● **TASK DIRECTIONS**
Can you rewrite the lines from the one with "Click the shopping cart category icon" up to and including the one with "Click the Flow", putting "arrow" in place of "chevron" and leaving everything else the same?

● **RECORDED INFORMATION**

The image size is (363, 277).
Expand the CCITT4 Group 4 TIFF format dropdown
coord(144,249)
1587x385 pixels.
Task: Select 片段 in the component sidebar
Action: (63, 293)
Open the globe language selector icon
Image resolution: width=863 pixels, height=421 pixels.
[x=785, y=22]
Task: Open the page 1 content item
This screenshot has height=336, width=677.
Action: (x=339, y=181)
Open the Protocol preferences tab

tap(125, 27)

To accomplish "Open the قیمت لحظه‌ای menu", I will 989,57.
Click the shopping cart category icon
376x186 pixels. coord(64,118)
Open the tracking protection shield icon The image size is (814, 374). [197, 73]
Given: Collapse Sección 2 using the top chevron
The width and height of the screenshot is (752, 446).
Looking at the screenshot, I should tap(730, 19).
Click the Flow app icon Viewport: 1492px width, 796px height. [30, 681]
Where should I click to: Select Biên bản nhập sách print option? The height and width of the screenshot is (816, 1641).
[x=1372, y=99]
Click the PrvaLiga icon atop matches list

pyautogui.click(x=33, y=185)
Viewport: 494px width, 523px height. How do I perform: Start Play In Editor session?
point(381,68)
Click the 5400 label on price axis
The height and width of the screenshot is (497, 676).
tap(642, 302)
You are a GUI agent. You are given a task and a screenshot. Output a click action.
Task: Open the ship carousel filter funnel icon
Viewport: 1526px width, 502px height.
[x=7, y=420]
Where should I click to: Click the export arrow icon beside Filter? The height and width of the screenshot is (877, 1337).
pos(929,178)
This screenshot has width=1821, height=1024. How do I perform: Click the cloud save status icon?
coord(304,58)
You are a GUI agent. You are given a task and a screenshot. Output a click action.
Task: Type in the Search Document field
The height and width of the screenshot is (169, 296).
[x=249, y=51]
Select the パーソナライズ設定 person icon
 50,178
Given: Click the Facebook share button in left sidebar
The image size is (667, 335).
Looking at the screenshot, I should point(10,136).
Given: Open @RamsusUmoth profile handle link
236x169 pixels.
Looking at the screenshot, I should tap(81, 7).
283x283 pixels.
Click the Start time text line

● **SOLUTION TO THE EXERCISE**
Click the shopping cart category icon
376x186 pixels. coord(64,118)
Open the tracking protection shield icon The image size is (814, 374). [197, 73]
Given: Collapse Sección 2 using the top arrow
The width and height of the screenshot is (752, 446).
Looking at the screenshot, I should tap(730, 19).
Click the Flow app icon Viewport: 1492px width, 796px height. [30, 681]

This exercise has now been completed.